Det McMahon said he had to wait by the phone in case Ms McGlinchey phoned again.

"I expected the second phone call to tell me she was leaving for Strabane. I would then call Insp Lennon."

"We expected enough notice to set up a checkpoint," he added.

Tribunal lawyer Mr Paul McDermott asked Det McMahon why he had not told his story to investigators from the Carty inquiry team. The detective said he had been told by his lawyers not to say anything.

Judge Morris intervened to ask the detective why he had contacted the RUC at all about the operation.

"You have a friendly informer doing a very stupid thing, carrying .22 bullets which are themselves disagreeable but harmless. What did you want the RUC to do with your informer?"

Det McMahon said that he had passed on the information he had to his superiors.

"Please don't try to shift the blame onto someone else," said the judge.

"You are at the centre of this. Tell me what it is you expected the RUC to do?"

"I expected the RUC to take the bullets out of commission."

Judge Morris said it seemed to him that if Ms McGlinchey was a "bona fide informer" she was being unnecessarily exposed to the risk of being picked up.

"That was a decision for the RUC having been informed by Insp Lennon," Det McMahon replied. "My function was to get the intelligence and pass it on."

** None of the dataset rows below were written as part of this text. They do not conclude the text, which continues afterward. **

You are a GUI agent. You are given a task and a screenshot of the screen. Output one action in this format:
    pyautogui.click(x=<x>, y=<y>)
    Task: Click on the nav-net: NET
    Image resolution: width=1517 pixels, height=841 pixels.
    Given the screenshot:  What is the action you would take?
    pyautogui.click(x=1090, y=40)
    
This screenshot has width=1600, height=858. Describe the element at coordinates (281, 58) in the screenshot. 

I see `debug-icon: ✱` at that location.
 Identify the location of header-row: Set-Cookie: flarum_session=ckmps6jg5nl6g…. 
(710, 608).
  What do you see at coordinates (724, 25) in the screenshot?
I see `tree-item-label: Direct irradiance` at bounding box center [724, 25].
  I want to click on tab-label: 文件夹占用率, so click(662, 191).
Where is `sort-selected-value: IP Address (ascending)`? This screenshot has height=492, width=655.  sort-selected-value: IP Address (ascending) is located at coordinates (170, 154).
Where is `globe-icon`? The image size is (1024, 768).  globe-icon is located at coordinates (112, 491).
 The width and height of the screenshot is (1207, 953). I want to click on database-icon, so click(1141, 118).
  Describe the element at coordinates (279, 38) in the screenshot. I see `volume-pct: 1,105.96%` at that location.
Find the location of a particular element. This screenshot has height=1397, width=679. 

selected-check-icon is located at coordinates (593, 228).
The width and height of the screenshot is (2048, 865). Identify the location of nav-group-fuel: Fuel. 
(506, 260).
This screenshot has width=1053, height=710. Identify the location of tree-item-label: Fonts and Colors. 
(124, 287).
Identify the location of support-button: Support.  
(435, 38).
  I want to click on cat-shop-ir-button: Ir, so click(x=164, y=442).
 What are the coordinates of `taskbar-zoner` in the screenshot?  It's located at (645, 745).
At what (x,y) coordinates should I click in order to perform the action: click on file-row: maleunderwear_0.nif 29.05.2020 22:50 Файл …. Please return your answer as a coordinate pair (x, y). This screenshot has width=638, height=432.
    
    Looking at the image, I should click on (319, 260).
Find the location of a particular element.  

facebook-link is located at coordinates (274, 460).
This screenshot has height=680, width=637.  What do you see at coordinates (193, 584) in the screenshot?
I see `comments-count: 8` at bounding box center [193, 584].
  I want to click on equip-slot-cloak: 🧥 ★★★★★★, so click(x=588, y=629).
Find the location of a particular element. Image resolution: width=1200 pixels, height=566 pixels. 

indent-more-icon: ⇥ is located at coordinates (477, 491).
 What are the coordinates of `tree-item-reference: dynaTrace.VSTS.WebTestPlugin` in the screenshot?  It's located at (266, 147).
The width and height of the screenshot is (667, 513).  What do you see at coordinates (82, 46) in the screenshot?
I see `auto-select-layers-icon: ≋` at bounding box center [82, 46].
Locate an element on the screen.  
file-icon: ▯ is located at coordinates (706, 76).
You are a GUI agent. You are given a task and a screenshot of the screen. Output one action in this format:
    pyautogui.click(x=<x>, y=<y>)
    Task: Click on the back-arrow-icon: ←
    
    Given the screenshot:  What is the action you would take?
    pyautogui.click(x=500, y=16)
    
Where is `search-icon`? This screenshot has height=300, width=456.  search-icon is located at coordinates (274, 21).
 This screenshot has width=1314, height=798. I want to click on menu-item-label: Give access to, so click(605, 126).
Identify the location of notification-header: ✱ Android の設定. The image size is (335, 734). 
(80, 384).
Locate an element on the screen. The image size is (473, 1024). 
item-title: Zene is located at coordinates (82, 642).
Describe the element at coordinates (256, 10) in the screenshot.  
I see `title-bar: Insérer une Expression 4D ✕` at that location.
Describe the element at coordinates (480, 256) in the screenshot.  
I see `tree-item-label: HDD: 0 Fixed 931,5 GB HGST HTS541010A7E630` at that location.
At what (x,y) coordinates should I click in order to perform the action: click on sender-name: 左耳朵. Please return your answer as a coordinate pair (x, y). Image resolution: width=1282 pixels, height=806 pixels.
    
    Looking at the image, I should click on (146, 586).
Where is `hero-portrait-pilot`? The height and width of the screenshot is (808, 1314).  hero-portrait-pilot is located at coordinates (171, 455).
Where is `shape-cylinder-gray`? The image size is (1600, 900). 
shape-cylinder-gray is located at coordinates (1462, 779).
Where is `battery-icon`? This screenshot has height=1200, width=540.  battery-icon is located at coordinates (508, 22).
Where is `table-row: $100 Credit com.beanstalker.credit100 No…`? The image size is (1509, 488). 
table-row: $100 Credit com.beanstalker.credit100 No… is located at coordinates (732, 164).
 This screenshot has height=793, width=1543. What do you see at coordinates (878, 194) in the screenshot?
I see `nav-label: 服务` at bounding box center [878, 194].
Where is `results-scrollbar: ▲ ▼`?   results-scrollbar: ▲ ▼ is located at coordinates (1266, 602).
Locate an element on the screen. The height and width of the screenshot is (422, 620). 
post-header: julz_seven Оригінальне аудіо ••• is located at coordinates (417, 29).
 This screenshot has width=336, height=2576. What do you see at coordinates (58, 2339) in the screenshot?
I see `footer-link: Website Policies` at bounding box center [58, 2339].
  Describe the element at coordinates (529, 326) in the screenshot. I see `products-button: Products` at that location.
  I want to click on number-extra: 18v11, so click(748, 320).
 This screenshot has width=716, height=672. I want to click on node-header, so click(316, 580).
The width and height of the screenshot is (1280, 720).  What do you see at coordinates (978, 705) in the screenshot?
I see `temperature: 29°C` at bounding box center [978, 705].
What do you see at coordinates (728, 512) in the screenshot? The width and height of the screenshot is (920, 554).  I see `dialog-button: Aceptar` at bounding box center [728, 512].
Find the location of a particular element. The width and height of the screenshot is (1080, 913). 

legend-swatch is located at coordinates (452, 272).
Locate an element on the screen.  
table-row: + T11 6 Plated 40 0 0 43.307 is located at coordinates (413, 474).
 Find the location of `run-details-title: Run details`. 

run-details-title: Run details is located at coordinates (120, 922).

The judge said that the other scenario was that the operation was "a sham", and Det McMahon and Insp Lennon would "look very good as the super intelligence pair". He asked if it was reasonable to assume that this was what was going on, rather than genuine subversive activity.

"I could only take the intelligence as it came and pass it on," Det McMahon said.

However, four days earlier Det Garda Noel Jones had discovered an envelope of bullets outside the McGlinchey flat in Buncrana, and brought them to the station to examine.

However, he told the tribunal he was ordered by Supt J.P. O'Connor to return the bullets.

"He never went to the trouble of informing me about it. I think if this event occurred he should have informed me about it," Det McMahon said.